**DATA RECORDS:**
◆ ◆ ◆
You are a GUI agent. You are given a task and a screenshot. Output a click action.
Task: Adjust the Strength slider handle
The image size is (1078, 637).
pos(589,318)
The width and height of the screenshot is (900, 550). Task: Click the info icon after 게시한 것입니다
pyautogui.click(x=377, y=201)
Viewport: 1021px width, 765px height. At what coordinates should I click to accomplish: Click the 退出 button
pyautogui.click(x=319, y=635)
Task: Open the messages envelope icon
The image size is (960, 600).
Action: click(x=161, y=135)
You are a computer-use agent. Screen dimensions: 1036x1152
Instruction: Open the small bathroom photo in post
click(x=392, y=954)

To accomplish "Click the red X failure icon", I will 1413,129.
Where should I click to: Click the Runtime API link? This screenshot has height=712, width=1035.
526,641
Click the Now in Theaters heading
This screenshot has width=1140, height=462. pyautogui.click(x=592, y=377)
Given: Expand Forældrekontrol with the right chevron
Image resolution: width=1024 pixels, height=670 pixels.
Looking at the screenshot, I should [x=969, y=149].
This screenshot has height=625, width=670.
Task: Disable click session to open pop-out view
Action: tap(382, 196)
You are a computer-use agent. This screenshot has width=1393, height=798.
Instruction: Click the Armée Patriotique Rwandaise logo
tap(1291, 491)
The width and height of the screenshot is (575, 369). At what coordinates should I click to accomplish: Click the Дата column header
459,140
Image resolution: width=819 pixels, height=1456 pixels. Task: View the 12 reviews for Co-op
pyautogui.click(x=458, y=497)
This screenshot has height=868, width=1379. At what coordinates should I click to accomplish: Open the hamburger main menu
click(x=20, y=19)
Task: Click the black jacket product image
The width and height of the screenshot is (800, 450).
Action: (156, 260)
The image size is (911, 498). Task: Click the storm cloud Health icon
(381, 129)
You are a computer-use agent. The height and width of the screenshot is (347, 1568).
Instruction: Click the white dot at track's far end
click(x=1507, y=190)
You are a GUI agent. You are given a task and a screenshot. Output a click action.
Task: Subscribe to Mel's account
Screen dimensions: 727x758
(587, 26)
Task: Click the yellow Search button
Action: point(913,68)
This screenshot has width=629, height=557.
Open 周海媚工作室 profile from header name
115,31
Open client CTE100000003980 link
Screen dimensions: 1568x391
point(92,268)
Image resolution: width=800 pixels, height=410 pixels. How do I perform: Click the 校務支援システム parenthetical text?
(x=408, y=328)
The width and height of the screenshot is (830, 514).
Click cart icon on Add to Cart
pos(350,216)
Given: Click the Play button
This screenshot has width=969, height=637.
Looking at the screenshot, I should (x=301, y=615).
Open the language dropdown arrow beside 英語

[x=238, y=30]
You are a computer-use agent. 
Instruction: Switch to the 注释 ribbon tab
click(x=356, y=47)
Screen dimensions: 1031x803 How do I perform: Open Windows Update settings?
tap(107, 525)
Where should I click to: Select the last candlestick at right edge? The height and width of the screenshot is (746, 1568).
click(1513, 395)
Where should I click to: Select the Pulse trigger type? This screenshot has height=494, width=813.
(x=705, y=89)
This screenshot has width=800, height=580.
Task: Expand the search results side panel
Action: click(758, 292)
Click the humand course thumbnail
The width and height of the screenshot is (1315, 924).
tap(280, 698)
◆ ◆ ◆
The response should consist of every record, written out exactly as given.

**ANSWER FOR THE TASK:**
You are a GUI agent. You are given a task and a screenshot. Output a click action.
Task: Adjust the Strength slider handle
The image size is (1078, 637).
pos(589,318)
The width and height of the screenshot is (900, 550). Task: Click the info icon after 게시한 것입니다
pyautogui.click(x=377, y=201)
Viewport: 1021px width, 765px height. At what coordinates should I click to accomplish: Click the 退出 button
pyautogui.click(x=319, y=635)
Task: Open the messages envelope icon
The image size is (960, 600).
Action: click(x=161, y=135)
You are a computer-use agent. Screen dimensions: 1036x1152
Instruction: Open the small bathroom photo in post
click(x=392, y=954)

To accomplish "Click the red X failure icon", I will 1413,129.
Where should I click to: Click the Runtime API link? This screenshot has height=712, width=1035.
526,641
Click the Now in Theaters heading
This screenshot has width=1140, height=462. pyautogui.click(x=592, y=377)
Given: Expand Forældrekontrol with the right chevron
Image resolution: width=1024 pixels, height=670 pixels.
Looking at the screenshot, I should [x=969, y=149].
This screenshot has height=625, width=670.
Task: Disable click session to open pop-out view
Action: tap(382, 196)
You are a computer-use agent. This screenshot has width=1393, height=798.
Instruction: Click the Armée Patriotique Rwandaise logo
tap(1291, 491)
The width and height of the screenshot is (575, 369). At what coordinates should I click to accomplish: Click the Дата column header
459,140
Image resolution: width=819 pixels, height=1456 pixels. Task: View the 12 reviews for Co-op
pyautogui.click(x=458, y=497)
This screenshot has height=868, width=1379. At what coordinates should I click to accomplish: Open the hamburger main menu
click(x=20, y=19)
Task: Click the black jacket product image
The width and height of the screenshot is (800, 450).
Action: (156, 260)
The image size is (911, 498). Task: Click the storm cloud Health icon
(381, 129)
You are a computer-use agent. The height and width of the screenshot is (347, 1568).
Instruction: Click the white dot at track's far end
click(x=1507, y=190)
You are a GUI agent. You are given a task and a screenshot. Output a click action.
Task: Subscribe to Mel's account
Screen dimensions: 727x758
(587, 26)
Task: Click the yellow Search button
Action: point(913,68)
This screenshot has width=629, height=557.
Open 周海媚工作室 profile from header name
115,31
Open client CTE100000003980 link
Screen dimensions: 1568x391
point(92,268)
Image resolution: width=800 pixels, height=410 pixels. How do I perform: Click the 校務支援システム parenthetical text?
(x=408, y=328)
The width and height of the screenshot is (830, 514).
Click cart icon on Add to Cart
pos(350,216)
Given: Click the Play button
This screenshot has width=969, height=637.
Looking at the screenshot, I should (x=301, y=615).
Open the language dropdown arrow beside 英語

[x=238, y=30]
You are a computer-use agent. 
Instruction: Switch to the 注释 ribbon tab
click(x=356, y=47)
Screen dimensions: 1031x803 How do I perform: Open Windows Update settings?
tap(107, 525)
Where should I click to: Select the last candlestick at right edge? The height and width of the screenshot is (746, 1568).
click(1513, 395)
Where should I click to: Select the Pulse trigger type? This screenshot has height=494, width=813.
(x=705, y=89)
This screenshot has width=800, height=580.
Task: Expand the search results side panel
Action: click(758, 292)
Click the humand course thumbnail
The width and height of the screenshot is (1315, 924).
tap(280, 698)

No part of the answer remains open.